Səhifə ən son yeniləndi: 13 sentyabr 2023
Danksharding is how Ethereum becomes a truly scalable blockchain, but there are several protocol upgrades required to get there. Proto-Danksharding is an intermediate step along the way. Both aim to make transactions on Layer 2 as cheap as possible for users and should scale Ethereum to >100,000 transactions per second.
Proto-Danksharding, also known as EIP-4844(opens in a new tab), is a way for rollups to add cheaper data to blocks. The name comes from the two researchers who proposed the idea: Protolambda and Dankrad Feist. Right now, rollups are limited in how cheap they can make user transactions by the fact that they post their transactions in
CALLDATA. This is expensive because it is processed by all Ethereum nodes and lives on chain forever, even though rollups only need the data for a short time. Proto-Danksharding introduces data blobs that can be sent and attached to blocks. The data in these blobs is not accessible to the EVM and is automatically deleted after a fixed time period (1-3 months). This means rollups can send their data much more cheaply and pass the savings on to end users in the form of cheaper transactions.
Rollups post the transactions they execute in data blobs. They also post a "commitment" to the data. They do this by fitting a polynomial function to the data. This function can then be evaluated at various points. For example, if we define an extremely simple function
f(x) = 2x-1 then we can evaluate this function for
x = 1,
x = 2,
x = 3 giving the results
1, 3, 5. A prover applies the same function to the data and evaluates it at the same points. If the original data is changed, the function will not be identical, and therefore neither are the values evaluated at each point. In reality, the commitment and proof are more complicated because they are wrapped in cryptographic functions.
KZG stands for Kate-Zaverucha-Goldberg - the names of the three original authors(opens in a new tab) of a scheme that reduces a blob of data down to a small cryptographic "commitment"(opens in a new tab). The blob of data submitted by a rollup has to be verified to ensure the rollup is not misbehaving. This involves a prover re-executing the transactions in the blob to check that the commitment was valid. This is conceptually the same as the way execution clients check the validity of Ethereum transactions on layer 1 using Merkle proofs. KZG is an alternative proof that fits a polynomial equation to the data. The commitment evaluates the polynomial at some secret data points. A prover would fit the same polynomial over the data and evaluate it at the same values, checking that the result is the same. This is a way to verify the data that is compatible with zero-knowledge techniques used by some rollups and eventually other parts of the Ethereum protocol.

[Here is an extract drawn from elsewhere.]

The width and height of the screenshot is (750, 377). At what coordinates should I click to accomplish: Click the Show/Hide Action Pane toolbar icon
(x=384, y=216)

A KZG ceremony is a way for many people from across the Ethereum community to generate a secret random string of numbers together that can be used to verify some data. It is very important that this string of numbers is not known and cannot be recreated by anyone. To ensure this, each person that participates in the ceremony receives a string from the previous participant. They then create some new random values (e.g. by allowing their browser to measure the movement of their mouse) and mix it in with the previous value. They then send the value on to the next participant and destroy it from their local machine. As long as one person in the ceremony does this honestly, the final value will be unknowable to an attacker. The EIP-4844 KZG ceremony was open to the public and tens of thousands of people participated to add their own entropy. For the ceremony to be undermined, 100% of those participants would have to be actively dishonest. From the perspective of the participants, if they know they were honest, there is no need to trust anyone else because they know that they secured the ceremony (they individually satisfied the 1-out-of-N honest participant requirement).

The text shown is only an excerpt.